Evlerinin önü kan gölüne dönen çocuklar var daha ve doğum günü
bilinmeyen nice kaçak ve anne. Kardelenler açınca büyür çetelerin hıncı,
vurur hançerini şah damardan ihanet, açılmamış gonca gülün. Mayın
tarlaları da olduğu gibi duruyorken, bu tarlaların hasadı binlerce
kaçakçı kurban ve onların yollarına baka baka bekleyenlerin acısı
birleşince senin de yokluğunla, dindiremiyor hiçbir iyimser gül…
Dardayım yalanım yok, baskın yedim yeni bin yılda ve örselendi hayatım,
üstelik sende bir uzak diyardasın, özlemin yüreğimizde ve mazlumun
türküsünde saklı. Eylül’e isyan gibi düşüp düşüp kalkıyoruz ve
yalnızlığı yaşıyoruz bütün geride kalanlar gibi ama bölünsek de,
çözülsek de başkaldırdık zamana ve bir gece sevgi duvarı ardımızda
kalacak, başucumuzda bir sen olacaksın, bir de çoğul türkülerin,
saymıyorum ölerek dirilttiklerini. Kendine iyi bak, bizi düşünme,
buralarda dostluklar birden bitiyor, hiç olmamışçasına ama acılar birden
bitmiyor ve bir kardeş selamında seni aramak bize güç veriyor. Bu gün
karar vermek zor, şiddet değildi senin istediğin, buna rağmen ne
istediler senden buna karar vermek ve anlamak çok zor. Hep sonradan mı
anlayacaklar değerini güzel şeylerin, bir kez olsun küfretmeden şiire
gazele, engel olmadan ışığa doymak için, doruklara sevdalandım
diyenlere, olmaz mı bilmiyorum, bildiğim bir şey varsa o da yaşamaktan
duyduğun mutluğun tadına düşmanların asla ulaşamadılar…

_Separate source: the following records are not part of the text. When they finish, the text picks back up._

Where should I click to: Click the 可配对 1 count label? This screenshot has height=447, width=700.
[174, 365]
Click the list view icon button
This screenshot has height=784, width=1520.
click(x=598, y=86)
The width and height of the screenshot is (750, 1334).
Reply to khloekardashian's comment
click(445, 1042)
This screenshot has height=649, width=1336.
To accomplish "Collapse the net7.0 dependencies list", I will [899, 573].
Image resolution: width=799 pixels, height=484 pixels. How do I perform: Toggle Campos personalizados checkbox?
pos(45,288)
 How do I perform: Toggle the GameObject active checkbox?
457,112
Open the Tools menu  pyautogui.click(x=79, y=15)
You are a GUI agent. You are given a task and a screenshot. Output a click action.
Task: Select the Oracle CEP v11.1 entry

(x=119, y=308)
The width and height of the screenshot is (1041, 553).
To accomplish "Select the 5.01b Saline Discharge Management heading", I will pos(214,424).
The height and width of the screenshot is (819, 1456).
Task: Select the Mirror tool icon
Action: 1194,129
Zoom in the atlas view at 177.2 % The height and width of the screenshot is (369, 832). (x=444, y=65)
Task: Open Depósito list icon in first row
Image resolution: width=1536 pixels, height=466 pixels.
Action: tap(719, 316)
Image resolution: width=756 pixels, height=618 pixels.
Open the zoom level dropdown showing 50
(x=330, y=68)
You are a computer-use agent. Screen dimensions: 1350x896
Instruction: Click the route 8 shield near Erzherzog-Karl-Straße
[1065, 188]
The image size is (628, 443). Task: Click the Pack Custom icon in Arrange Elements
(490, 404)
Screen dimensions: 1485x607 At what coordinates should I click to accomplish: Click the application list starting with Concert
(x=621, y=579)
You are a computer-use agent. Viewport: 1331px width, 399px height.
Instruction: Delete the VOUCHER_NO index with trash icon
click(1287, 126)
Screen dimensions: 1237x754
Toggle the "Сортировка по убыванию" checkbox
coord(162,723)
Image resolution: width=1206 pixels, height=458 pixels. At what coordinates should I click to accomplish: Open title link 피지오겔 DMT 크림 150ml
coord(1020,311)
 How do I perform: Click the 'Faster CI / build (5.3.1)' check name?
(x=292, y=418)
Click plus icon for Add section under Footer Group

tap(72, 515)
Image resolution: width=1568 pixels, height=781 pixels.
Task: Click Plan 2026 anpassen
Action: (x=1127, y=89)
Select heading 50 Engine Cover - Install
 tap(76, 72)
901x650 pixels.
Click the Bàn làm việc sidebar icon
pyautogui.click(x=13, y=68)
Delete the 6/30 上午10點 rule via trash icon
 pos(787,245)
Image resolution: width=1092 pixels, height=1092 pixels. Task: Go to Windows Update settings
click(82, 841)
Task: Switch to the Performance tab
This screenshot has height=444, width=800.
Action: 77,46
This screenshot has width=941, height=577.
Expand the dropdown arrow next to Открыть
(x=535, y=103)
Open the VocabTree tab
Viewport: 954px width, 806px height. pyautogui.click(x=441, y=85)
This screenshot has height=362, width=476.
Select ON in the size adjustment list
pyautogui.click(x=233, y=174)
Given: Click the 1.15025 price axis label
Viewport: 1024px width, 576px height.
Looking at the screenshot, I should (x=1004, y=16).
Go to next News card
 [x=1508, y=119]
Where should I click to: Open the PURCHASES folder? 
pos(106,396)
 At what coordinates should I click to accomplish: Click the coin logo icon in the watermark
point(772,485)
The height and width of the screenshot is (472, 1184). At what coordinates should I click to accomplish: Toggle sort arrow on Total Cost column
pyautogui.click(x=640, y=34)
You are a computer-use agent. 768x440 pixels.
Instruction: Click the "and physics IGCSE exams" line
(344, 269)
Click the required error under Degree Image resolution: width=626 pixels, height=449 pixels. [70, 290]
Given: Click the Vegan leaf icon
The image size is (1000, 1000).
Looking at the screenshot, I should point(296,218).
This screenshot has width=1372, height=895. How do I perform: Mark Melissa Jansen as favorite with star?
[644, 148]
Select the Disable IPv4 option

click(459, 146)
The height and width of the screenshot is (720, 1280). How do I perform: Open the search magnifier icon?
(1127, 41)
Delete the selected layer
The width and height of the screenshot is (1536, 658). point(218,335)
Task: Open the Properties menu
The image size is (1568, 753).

Bu gün benim de başım belada, köşe başları tutulmuş, fişlenmişim haberim
olmadan, adım eşkalim zaten bilinmekte ve göğsümde yani tam göğsümde
kirli sakalı ve güleç yüzüyle bir “sen” bulunmakta, başım belada adamın
biri sırf bu yüzden linç edilmiş sokak ortasında anla artık! Nerden
baksan tutarsızlık, nerden baksan alçakça. Düzen bu, kalan kalır
gerisini savurup alır, ve bir acayip adam dışında kimsede sormaz neden
diye. Çoğalıyor sayıları entel maganda dediklerinin, yeni meziyetleri de
var artık, görsen çıldırırsın. Şimdi saat sensizliğin ortası ve
avucumda ayrılığın hediyesi, biliyorum her zaman mülteci isteklerin oldu
ama bu ayrılıkta neyin nesi. O yangın gecesi, İstanbul bir cehennemdi
yanıyordu, şiirlerin haykırıyordu ardından, çığlıkları kulaklarımdan
gitmeyecek ve o vahşi at, o vahşi beyaz at tutuşmuştu yelesinden, bilsen
geri dönmeyeceğini, gider miydin yine de?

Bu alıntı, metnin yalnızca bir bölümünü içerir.